Reserve uma hora do seu dia (ela dura mesmo 60 minutos) para ouvir atentamente essa entrevista do Gustavo Ioschpe e reflita a respeito das prioridades na educação brasileira. Você não precisa concordar "em gênero, número e grau", já que a unanimidade é burra, mas preste bastante atenção, pois a questão das prioridades é muito bem discutida neste bate-bapo descontraído, mas que aborda os pontos principais para uma análise do sistema de ensino no país.

Consideramos Gustavo Ioschpe uma espécie de "colaborador" do blog, pois já postamos e comentamos aqui muitos dos seus artigos e até recebemos dos nossos seguidores mensagens e comentários dirigidos a ele, o que mostra que alguns leitores o consideram "da casa".

O que chama a atenção no discurso do Gustavo é sua objetividade e coerência. Ele procura se basear em estudos e estatísticas, mostra números e percentagens e, quando é perguntado sobre algo que não pode mensurar, esclarece que se trata de opinião pessoal. Nada mais sensato e ético. Não é isso que se espera de um pesquisador e especialista em educação?  Ainda assim, ele sofre grande rejeição, principalmente por parte da classe docente ligada ao ensino público.

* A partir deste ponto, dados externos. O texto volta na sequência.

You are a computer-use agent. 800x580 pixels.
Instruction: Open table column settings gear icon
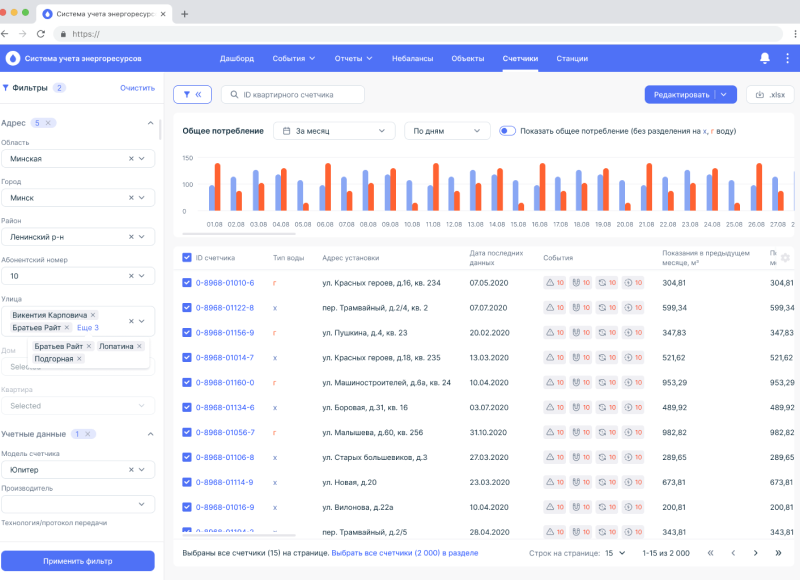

Geralmente, aqueles que criticam mais ferrenhamente suas teses são os que não conseguem comprovar as próprias... Por isso mesmo Gustavo resume o marasmo na educação à expressão "muito calor e pouca luz": discussões acaloradas e intermináveis produzindo resultados pífios. 

Existe uma questão na qual Gustavo não consegue penetrar em profundidade e talvez ele mesmo não se dê conta do tamanho do buraco: é o nível de satisfação das famílias brasileiras com respeito à qualidade do ensino da escola dos filhos que, segundo pesquisas, atinge nota 8 sobre 10, quando a nota média nacional do Ideb no final do Ensino Fundamental não passa de 4... Só quem vivencia a escola por dentro, como nós, que sempre tivemos e teimamos em manter nossos filhos na rede pública, consegue penetrar o TABU. Não por acaso criamos neste blog a série A escola TABU, que já está no número 65. Para dar alguma dimensão da profundidade desse enfoque, vamos ao nº 1 dessa série e em seguida ao desfecho do caso relatado, que foi publicado no nº 45 da série.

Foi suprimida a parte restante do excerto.